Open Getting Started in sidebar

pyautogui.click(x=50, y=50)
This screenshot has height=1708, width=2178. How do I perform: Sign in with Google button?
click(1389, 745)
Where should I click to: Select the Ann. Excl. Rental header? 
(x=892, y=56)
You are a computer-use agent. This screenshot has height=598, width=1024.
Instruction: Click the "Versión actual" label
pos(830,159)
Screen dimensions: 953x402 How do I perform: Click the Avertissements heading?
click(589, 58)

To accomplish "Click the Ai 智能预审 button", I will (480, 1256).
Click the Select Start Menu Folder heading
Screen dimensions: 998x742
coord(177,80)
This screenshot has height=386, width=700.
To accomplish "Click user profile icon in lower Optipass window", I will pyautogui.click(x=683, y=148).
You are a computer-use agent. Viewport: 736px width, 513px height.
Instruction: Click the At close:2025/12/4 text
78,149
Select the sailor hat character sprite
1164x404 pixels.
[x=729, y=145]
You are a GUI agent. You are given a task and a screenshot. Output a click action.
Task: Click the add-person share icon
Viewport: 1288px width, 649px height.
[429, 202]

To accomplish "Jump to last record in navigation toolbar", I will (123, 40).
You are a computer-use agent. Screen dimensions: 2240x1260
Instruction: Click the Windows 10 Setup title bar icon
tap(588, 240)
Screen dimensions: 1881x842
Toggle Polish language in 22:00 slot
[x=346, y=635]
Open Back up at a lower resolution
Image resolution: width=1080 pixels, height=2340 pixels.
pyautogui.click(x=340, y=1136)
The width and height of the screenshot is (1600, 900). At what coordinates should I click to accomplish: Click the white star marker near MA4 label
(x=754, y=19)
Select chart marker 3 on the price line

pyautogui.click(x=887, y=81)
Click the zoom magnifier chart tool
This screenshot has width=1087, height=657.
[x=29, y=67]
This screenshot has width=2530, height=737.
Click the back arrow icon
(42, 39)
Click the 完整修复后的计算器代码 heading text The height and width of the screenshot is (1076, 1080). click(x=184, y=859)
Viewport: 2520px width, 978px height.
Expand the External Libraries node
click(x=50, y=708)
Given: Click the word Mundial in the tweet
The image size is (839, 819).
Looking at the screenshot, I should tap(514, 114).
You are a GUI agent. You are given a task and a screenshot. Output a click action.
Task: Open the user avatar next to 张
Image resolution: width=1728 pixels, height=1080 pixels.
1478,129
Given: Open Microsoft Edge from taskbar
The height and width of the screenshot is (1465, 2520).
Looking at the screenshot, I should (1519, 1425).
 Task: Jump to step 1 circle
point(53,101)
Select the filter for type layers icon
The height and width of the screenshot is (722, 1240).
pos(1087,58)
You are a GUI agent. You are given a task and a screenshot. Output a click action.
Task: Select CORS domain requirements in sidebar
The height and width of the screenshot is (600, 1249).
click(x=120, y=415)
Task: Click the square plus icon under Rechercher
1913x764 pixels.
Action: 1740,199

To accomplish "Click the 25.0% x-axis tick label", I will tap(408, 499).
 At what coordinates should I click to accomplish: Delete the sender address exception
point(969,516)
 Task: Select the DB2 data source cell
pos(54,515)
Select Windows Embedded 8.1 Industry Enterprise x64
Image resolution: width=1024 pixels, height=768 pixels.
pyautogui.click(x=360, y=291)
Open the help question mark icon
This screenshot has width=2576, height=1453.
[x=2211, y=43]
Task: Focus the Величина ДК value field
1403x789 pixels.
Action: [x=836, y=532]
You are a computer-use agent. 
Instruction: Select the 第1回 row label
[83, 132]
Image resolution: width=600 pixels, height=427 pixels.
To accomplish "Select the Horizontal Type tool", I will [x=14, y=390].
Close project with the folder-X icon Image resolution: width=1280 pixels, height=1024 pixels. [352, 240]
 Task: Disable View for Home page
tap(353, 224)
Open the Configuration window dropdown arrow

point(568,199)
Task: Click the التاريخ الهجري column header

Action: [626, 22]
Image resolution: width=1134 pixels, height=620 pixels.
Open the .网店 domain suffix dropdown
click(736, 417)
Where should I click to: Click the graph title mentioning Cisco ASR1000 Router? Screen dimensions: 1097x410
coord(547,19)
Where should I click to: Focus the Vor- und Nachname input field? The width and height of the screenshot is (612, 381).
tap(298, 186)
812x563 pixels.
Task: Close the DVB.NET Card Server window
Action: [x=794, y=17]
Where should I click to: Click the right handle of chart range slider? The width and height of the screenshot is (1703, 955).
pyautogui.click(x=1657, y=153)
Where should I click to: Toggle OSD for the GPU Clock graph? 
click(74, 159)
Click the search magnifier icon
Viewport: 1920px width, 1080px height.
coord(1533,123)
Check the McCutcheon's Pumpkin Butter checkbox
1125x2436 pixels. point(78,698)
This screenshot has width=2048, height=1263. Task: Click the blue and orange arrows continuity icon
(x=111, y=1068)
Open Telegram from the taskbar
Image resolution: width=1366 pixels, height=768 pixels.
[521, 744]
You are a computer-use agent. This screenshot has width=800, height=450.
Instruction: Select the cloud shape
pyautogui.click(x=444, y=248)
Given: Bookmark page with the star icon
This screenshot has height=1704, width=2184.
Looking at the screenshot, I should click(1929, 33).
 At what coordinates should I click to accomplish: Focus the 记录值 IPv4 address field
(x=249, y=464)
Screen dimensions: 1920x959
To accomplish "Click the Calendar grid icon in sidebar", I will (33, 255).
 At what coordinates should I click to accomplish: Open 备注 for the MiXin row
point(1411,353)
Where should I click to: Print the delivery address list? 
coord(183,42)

===============

Lay out the listing from its first line through the line holding "coord(177,80)", inclusive, as a Markdown table with the columns Row and Line, numbering each line and leaving out blank ones.

▸ **Result of the task**:
| Row | Line |
|---|---|
| 1 | Open Getting Started in sidebar |
| 2 | pyautogui.click(x=50, y=50) |
| 3 | This screenshot has height=1708, width=2178. How do I perform: Sign in with Google button? |
| 4 | click(1389, 745) |
| 5 | Where should I click to: Select the Ann. Excl. Rental header?  |
| 6 | (x=892, y=56) |
| 7 | You are a computer-use agent. This screenshot has height=598, width=1024. |
| 8 | Instruction: Click the "Versión actual" label |
| 9 | pos(830,159) |
| 10 | Screen dimensions: 953x402 How do I perform: Click the Avertissements heading? |
| 11 | click(589, 58) |
| 12 | To accomplish "Click the Ai 智能预审 button", I will (480, 1256). |
| 13 | Click the Select Start Menu Folder heading |
| 14 | Screen dimensions: 998x742 |
| 15 | coord(177,80) |